Items from a data source:
*** Block opens ***

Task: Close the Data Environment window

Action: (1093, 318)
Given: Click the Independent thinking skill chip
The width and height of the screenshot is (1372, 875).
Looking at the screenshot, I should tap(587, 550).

*** Block closes ***

◆ **Exercise details**
Nothing but an exact reproduction of the entries is wanted.

◆ **Answer to this exercise**
Task: Close the Data Environment window

Action: (1093, 318)
Given: Click the Independent thinking skill chip
The width and height of the screenshot is (1372, 875).
Looking at the screenshot, I should tap(587, 550).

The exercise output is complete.